The number of balls in each box is reasonably well approximated by a Poisson distribution when $m$ and $n$ are much larger than $k$ (which they are for all the numbers of interest in this problem):
$$ P[X_j = k] \approx \frac{1}{k!} \left( \frac mn \right)^k e^{-m/n}.$$
For $m=74$, $n=89$, and $k = 0, 1, 2, 3, 4, 5$, we get
\begin{array}{crr} k & P[X_1 = k] \quad & n P[X_1 = k]\quad\\ 0 &0.4354128253 &38.7517414554\\ 1 &0.3620286413 &32.2205490753\\ 2 &0.1505062891 &13.3950597279\\ 3 &0.0417133535 &3.7124884639\\ 4 &0.0086707533 &0.7716970403\\ 5 &0.0014418781 &0.1283271483\\ \end{array}
So most of the numbers agree pretty well with observations.
I considered a slightly different model of the problem. Rather than assume there were $74$ "baserunner" events that each had to find an inning in which to occur, I assume that each time a player goes to bat, he has some probability $p$ of becoming a baserunner. I would like to estimate the probability $p$ so that the expected number of baserunners is $74$.
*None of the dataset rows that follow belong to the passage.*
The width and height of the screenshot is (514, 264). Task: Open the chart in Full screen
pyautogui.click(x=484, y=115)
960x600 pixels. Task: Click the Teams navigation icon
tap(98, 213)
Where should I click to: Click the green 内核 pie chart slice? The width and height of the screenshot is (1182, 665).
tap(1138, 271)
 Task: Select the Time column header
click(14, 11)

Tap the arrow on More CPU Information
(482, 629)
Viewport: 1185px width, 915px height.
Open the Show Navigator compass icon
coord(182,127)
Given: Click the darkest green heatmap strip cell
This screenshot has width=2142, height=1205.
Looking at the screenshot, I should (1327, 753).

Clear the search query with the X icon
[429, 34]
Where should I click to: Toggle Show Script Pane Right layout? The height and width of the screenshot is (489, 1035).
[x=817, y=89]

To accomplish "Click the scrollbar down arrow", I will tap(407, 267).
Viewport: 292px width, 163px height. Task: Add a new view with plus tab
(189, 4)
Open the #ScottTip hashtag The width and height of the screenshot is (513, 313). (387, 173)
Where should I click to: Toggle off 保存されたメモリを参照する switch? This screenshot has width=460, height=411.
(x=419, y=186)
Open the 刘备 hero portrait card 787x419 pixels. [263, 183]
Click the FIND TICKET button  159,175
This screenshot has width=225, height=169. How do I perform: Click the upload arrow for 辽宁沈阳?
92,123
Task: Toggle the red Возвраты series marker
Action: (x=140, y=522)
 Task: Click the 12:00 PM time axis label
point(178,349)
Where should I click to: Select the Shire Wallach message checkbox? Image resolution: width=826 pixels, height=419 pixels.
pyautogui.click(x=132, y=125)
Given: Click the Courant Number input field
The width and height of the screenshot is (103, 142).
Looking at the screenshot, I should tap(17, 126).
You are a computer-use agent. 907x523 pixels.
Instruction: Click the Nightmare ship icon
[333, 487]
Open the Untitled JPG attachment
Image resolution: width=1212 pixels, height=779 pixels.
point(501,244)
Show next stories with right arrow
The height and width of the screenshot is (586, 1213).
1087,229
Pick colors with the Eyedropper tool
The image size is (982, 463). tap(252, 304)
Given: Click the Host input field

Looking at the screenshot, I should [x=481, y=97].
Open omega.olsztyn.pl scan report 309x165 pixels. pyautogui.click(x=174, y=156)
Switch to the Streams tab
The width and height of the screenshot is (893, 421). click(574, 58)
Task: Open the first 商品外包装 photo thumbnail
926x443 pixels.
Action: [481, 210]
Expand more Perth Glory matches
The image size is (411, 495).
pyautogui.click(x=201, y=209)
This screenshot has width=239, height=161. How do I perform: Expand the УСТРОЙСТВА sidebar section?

A simplified model says that the inning ends when three players have failed to become baserunners. This assumes that the only way for a player to be "out" is while they are batting, not while they are running. This is slightly unrealistic (because players sometimes do get out while running) and overcounts the number of at-bats in $89$ innings. But this model says that $p \approx 0.2170087977$ and that the number of baserunners per inning has the following distribution:
\begin{array}{crr} k & P[X_1 = k] \quad & n P[X_1 = k]\quad\\ 0 &0.4800325059 &42.7228930293\\ 1 &0.3125138309 &27.8137309458\\ 2 &0.1356365014 &12.0716486216\\ 3 &0.0490571901 &4.3660899218\\ 4 &0.0159687628 &1.4212198866\\ 5 &0.0048515068 &0.4317841063\\ \end{array}
These figures are almost eerily close to the observed values.
It might be interesting to try to improve the model by accounting for the probability that an inning ends with fewer than three at-bats because baserunners get "out". There would then be fewer than $3\times 89$ at-bats but the value of $p$ would be correspondingly greater.